Un primer testimonio de su estancia en Nápoles es Flagelación (1607). Se trata de un breve ejemplo de la original composición de Caravaggio y representa el momento previo al suplicio: convierte a Cristo en un doliente torso de héroe que se resigna a la brutalidad de los esbirros. La Crucificción de san Andrés (1607), de Cleveland de un naturalismo lumínico magistral, engrandece las figuras al pie de la cruz en contrapunto realista con la efigie del crucificado y el gesto forzado del campesino que intenta desatarlo. Caballero de malta (1608) es otro ejemplo de mayor contención expresiva.
Los últimos años debieron ser terribles para el artista, según visualiza su obra, por ejemplo, El martirio de santa Úsula, 1610, tal vez su último cuadro.
Un narrador excelente en imágenes que atrapa la desnuda caracterización psicológica de sus personajes, concentrado en sus gestos y expresiones, sin apenas espacio para la piedad, pese a la espantosa tragedia humana que representan.
Salomé con la cabeza del Bautista (1607), donde los parecidos se duplican: el rostro del verdugo coincide con uno de los soldados de la flagelación, mientras que el Bautista remeda la mortal sorpresa de Holofernes en Judith y Helofernes.
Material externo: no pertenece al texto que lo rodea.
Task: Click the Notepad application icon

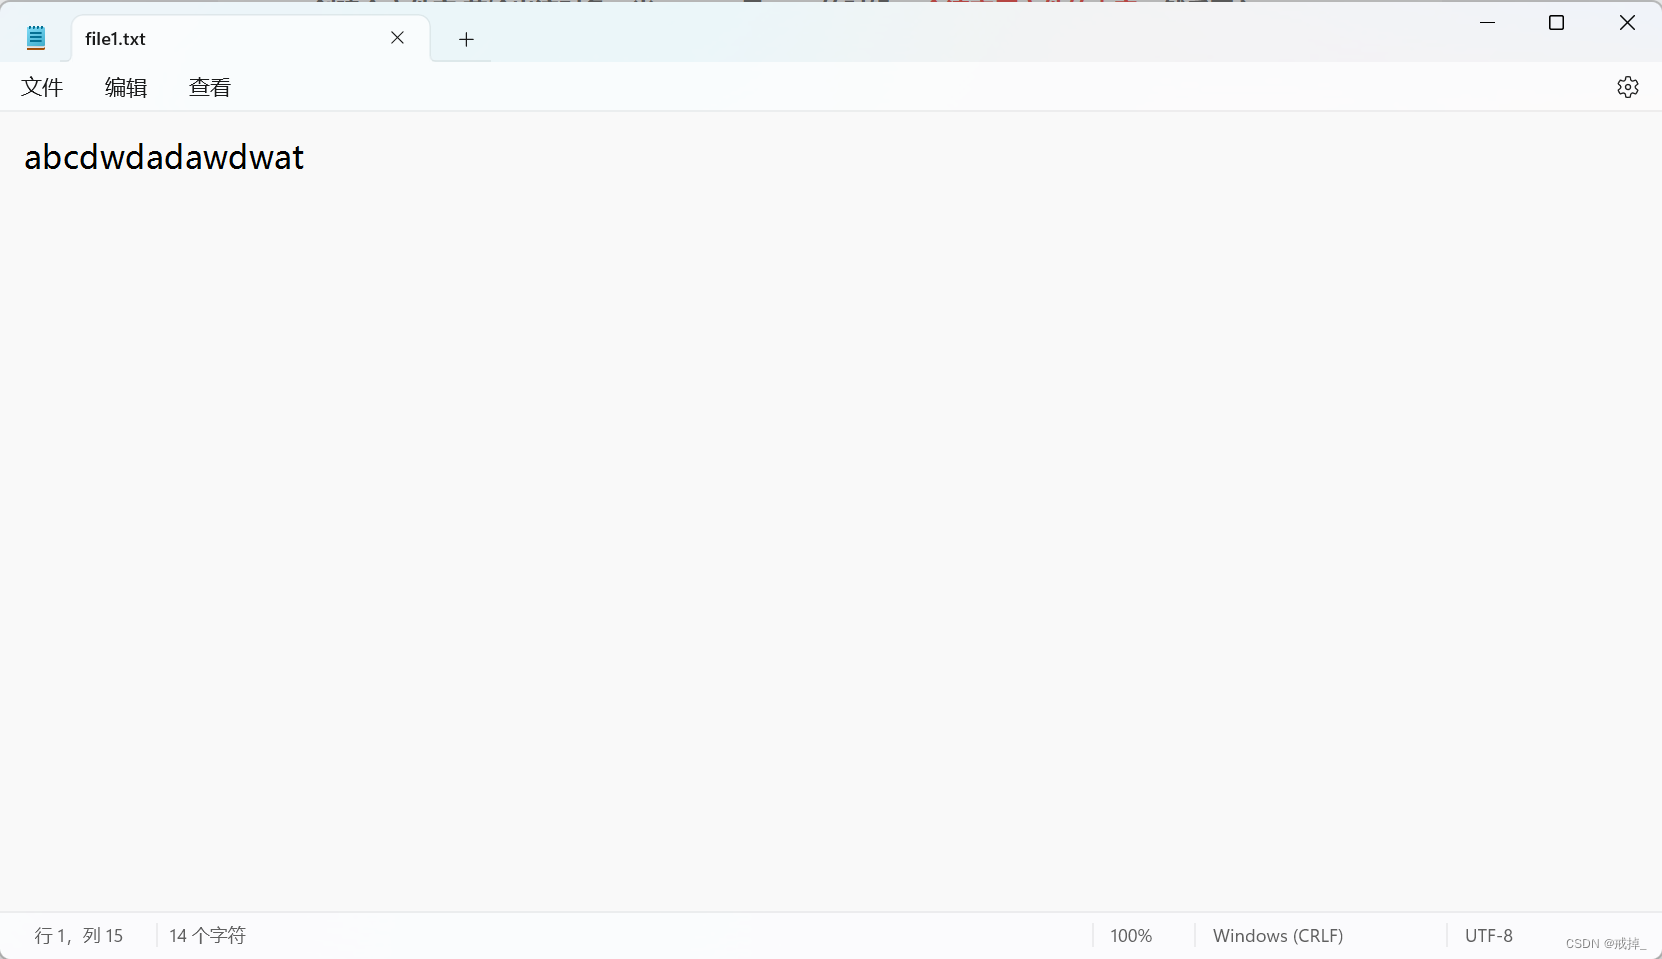Action: tap(36, 36)
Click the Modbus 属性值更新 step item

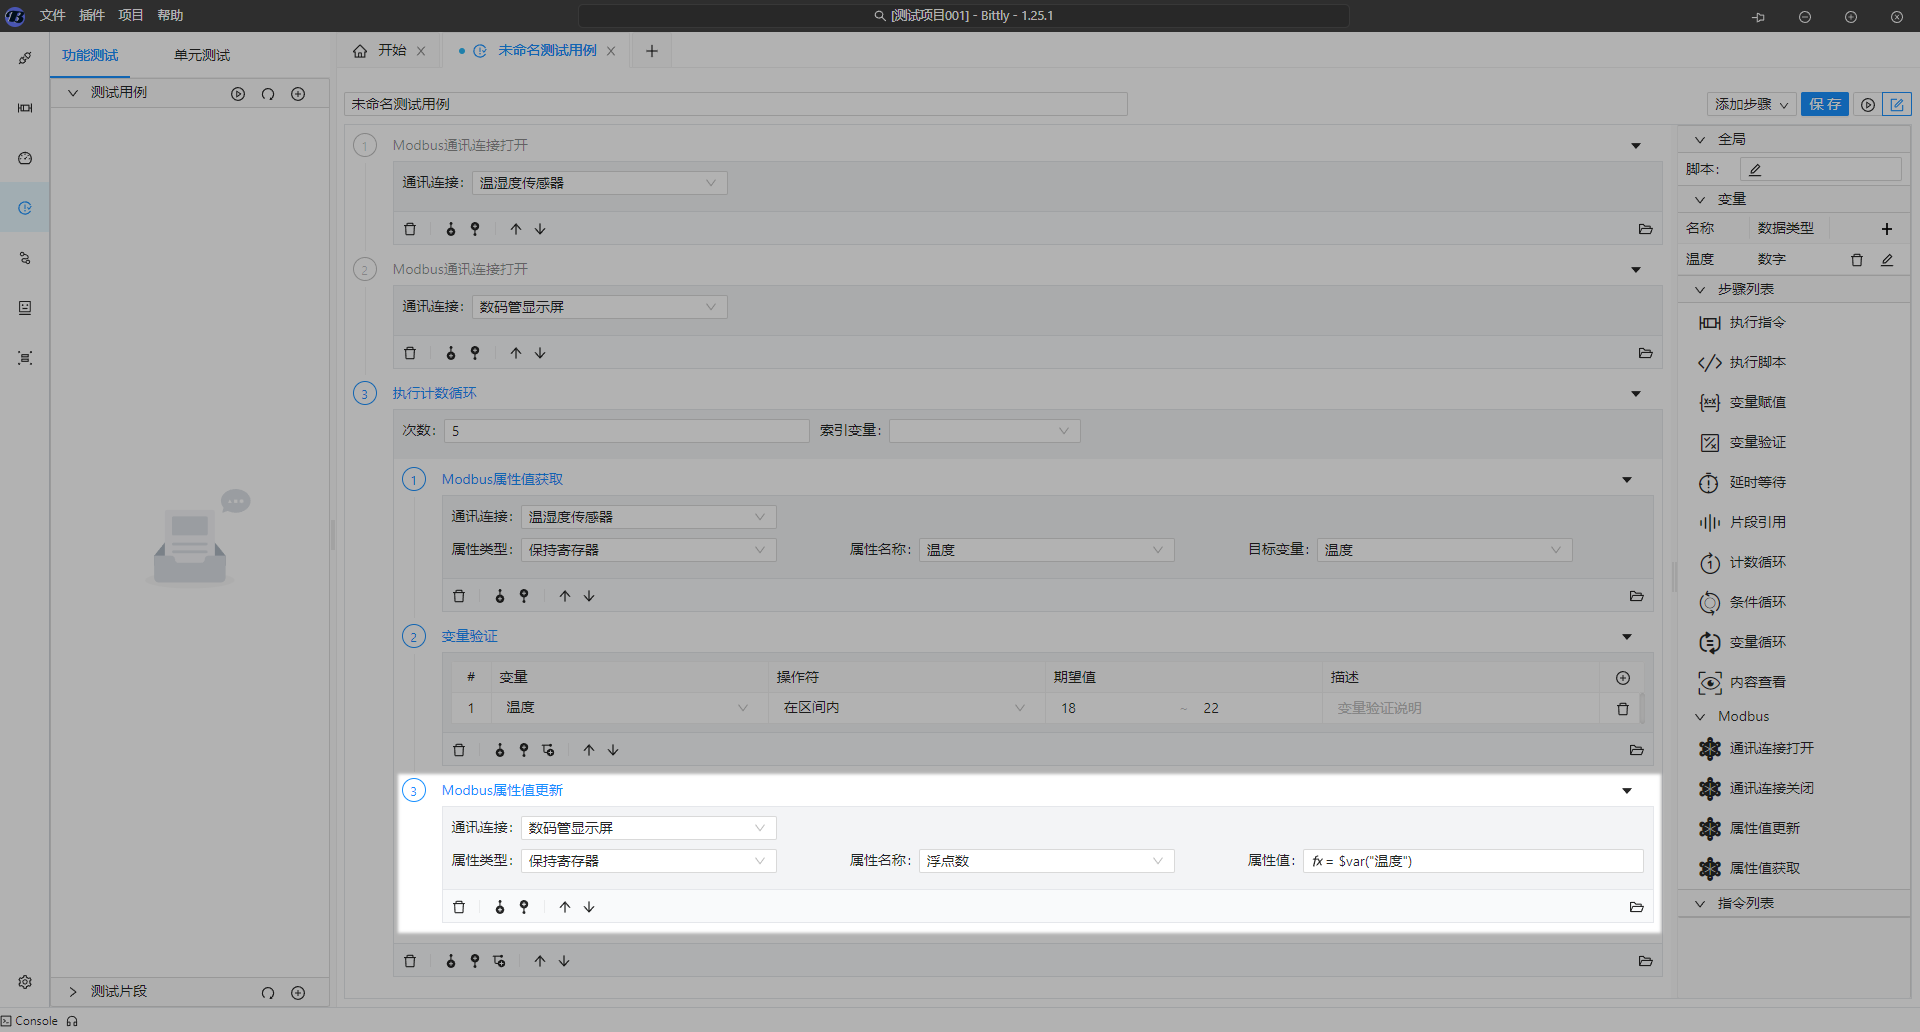click(1764, 828)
La mirada inescrutable de Salomé nos desconcierta, son gestos enigmáticos, que como observó Longhi tienen “un aire de gravedad y fatalismo que inunda la escena”.
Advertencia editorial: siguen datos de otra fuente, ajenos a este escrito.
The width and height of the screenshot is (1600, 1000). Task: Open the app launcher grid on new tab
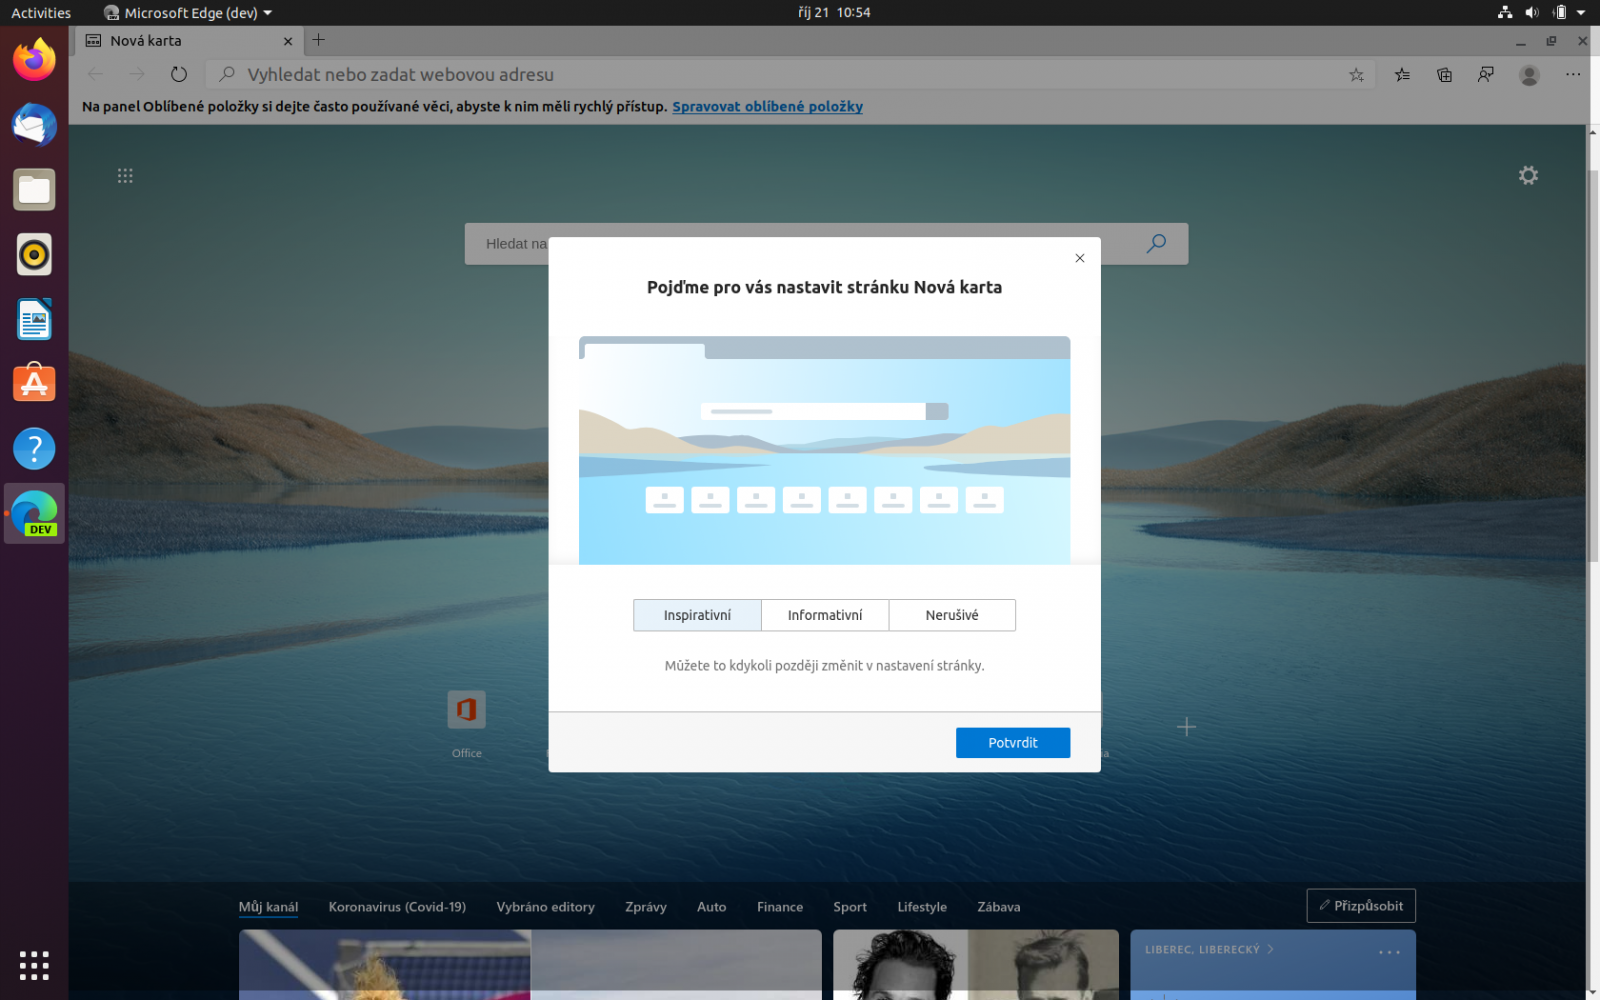point(125,175)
Caravaggio insistió en repetidas ocasiones en el tema de las decapitaciones -La decapitación de San Juan Bautista, 1608; El sacrificio de Isaac, 1603 o David vencedor de Goliat, 1598-1599-, transgrediendo sin disimulo el decoro clásico: la horrorizada Cabeza de Medusa de los Uffizi, Holofernes, Goliat… Quizá una proyección consciente del terror a la pena capital que acompañó la desesperada huida del artista que precipitó su muerte.
Un genio, un delincuente, en malignidad del vidrioso Cavaliere D’Arpino, que gozó de la protección del cardenal Del Monte y contó con el entusiasmo de los grandes coleccionistas –los Giustiniani, los Borromeo, el virrey marqués del Vasco-.
Demasiado pronto arrastrado a una deriva imparable por el destino aciago, una figura en la que Longhi entrevió piadosamente la tristeza y la desesperación en mayor medida que la audacia.
Se dice que era de color oscuro y tenía oscuros los ojos, “negras las cejas – una evocación de 1672- y los cabellos, y así aparece en sus pinturas”, vale la pena detenerse el retrato que le dedica Ottavio Leon titulado Retrato del pintor Caravaggio fechado hacia 1614. Lo cierto, es que al volver a ver sus pinturas he quedado petrificado de asombro, de ese asombro de admiración permanente.